#### ASSIGNMENT:
Write out the listing as a JSON list of strings, one string per line with blank lines omitted, starting at its first line and stopping after the line that contains "The width and".
-- RECORDS PROVIDED follows --
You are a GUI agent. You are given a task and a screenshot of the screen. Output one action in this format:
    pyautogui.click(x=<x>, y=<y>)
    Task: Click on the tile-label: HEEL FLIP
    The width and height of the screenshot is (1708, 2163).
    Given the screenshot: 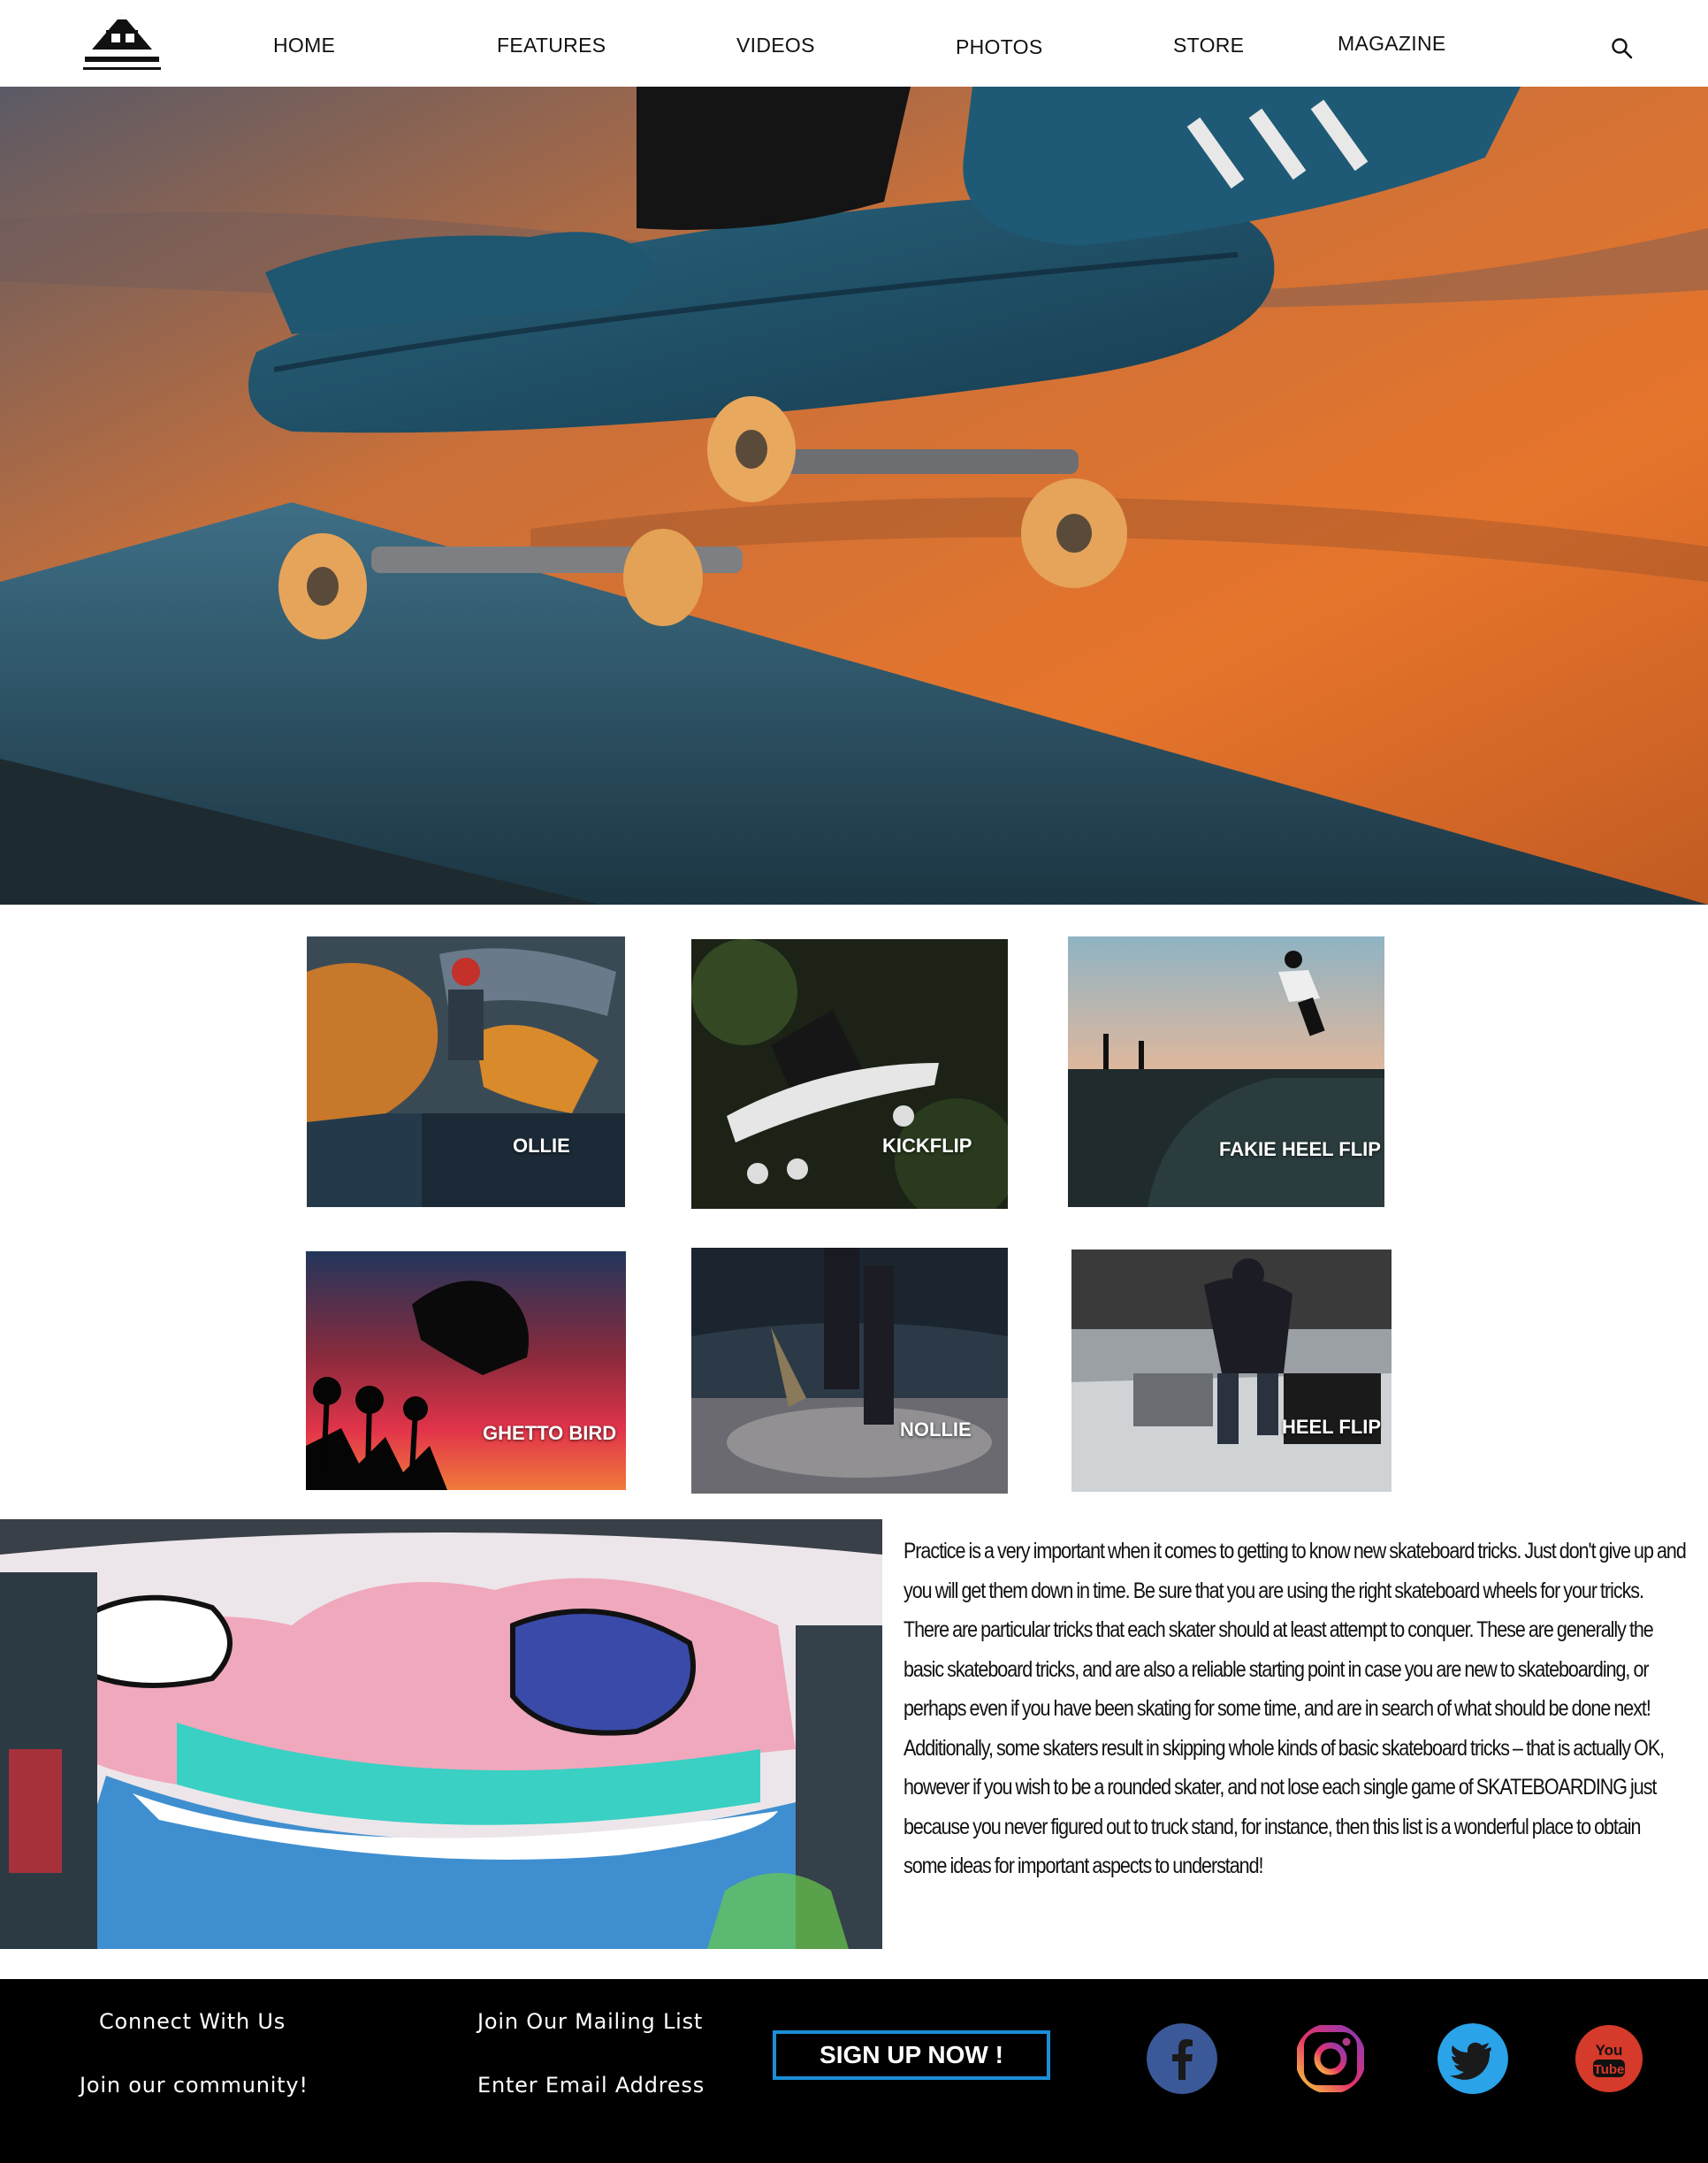 What is the action you would take?
    pyautogui.click(x=1332, y=1427)
    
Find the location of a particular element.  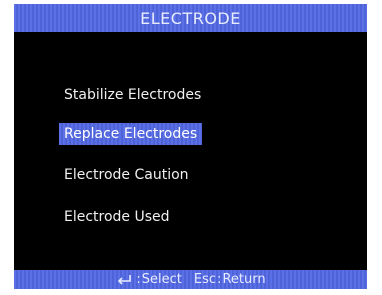

menu-item-electrode-caution: Electrode Caution is located at coordinates (126, 175).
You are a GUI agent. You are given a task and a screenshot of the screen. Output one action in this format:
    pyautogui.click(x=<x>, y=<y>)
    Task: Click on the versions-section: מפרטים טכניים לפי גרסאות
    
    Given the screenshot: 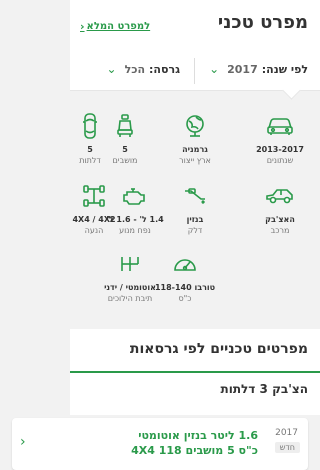 What is the action you would take?
    pyautogui.click(x=195, y=372)
    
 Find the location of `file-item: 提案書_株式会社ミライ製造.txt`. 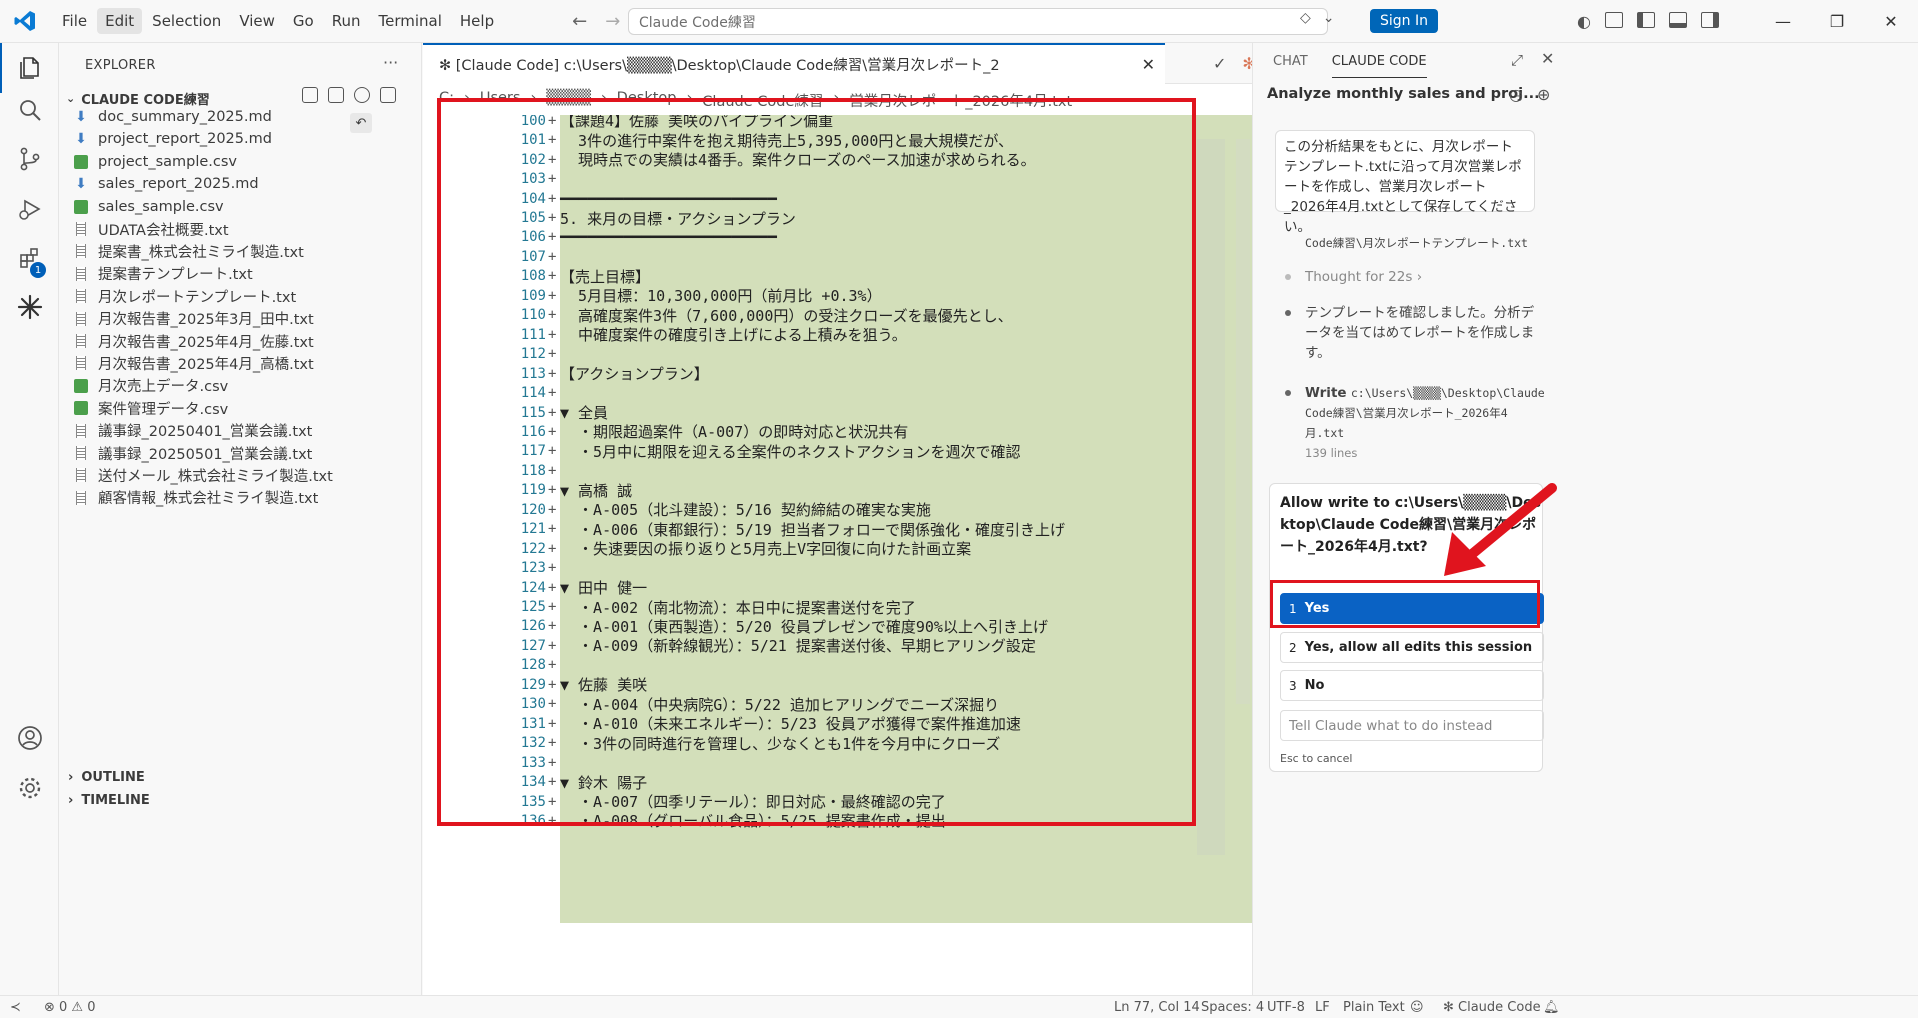

file-item: 提案書_株式会社ミライ製造.txt is located at coordinates (189, 251).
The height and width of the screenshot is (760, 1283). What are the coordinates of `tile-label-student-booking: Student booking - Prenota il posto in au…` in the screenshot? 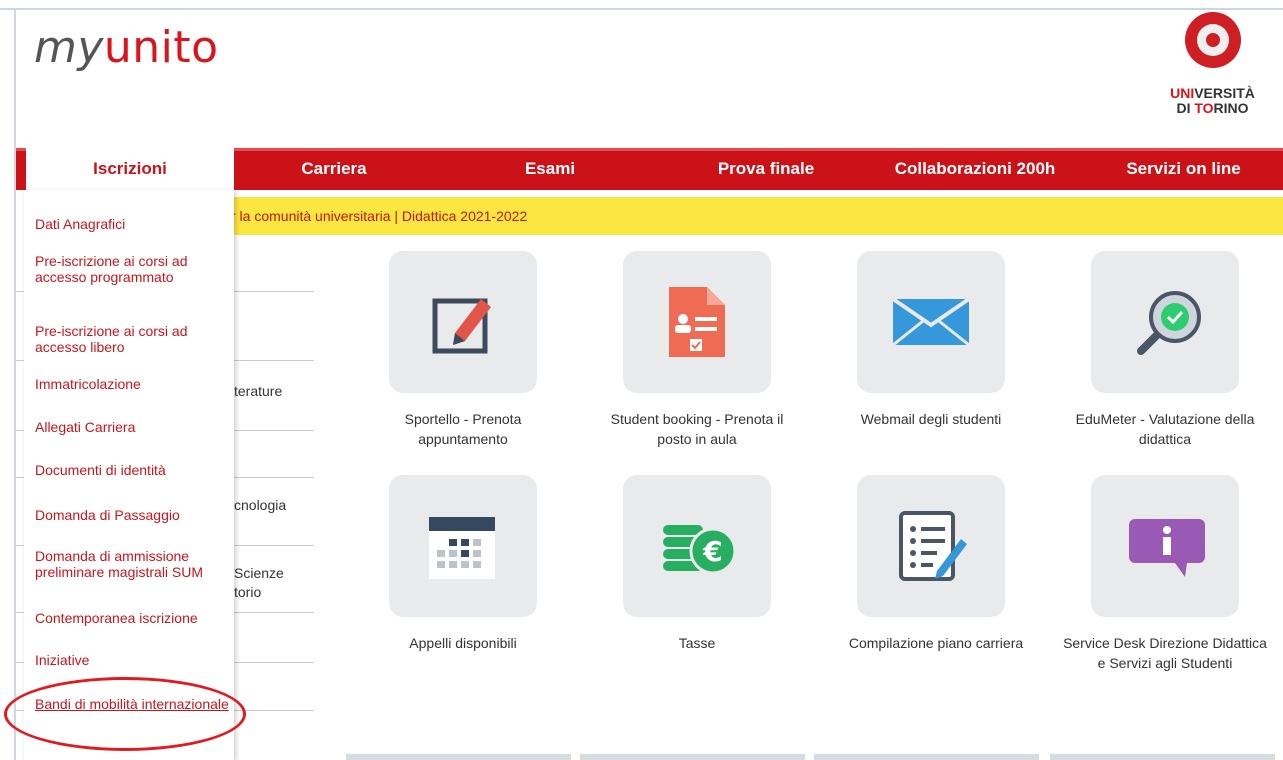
-- RECORDS PROVIDED concluded --
#### SOLUTION TO THE PROBLEM:
[
  "You are a GUI agent. You are given a task and a screenshot of the screen. Output one action in this format:",
  "    pyautogui.click(x=<x>, y=<y>)",
  "    Task: Click on the tile-label: HEEL FLIP",
  "    The width and height of the screenshot is (1708, 2163)."
]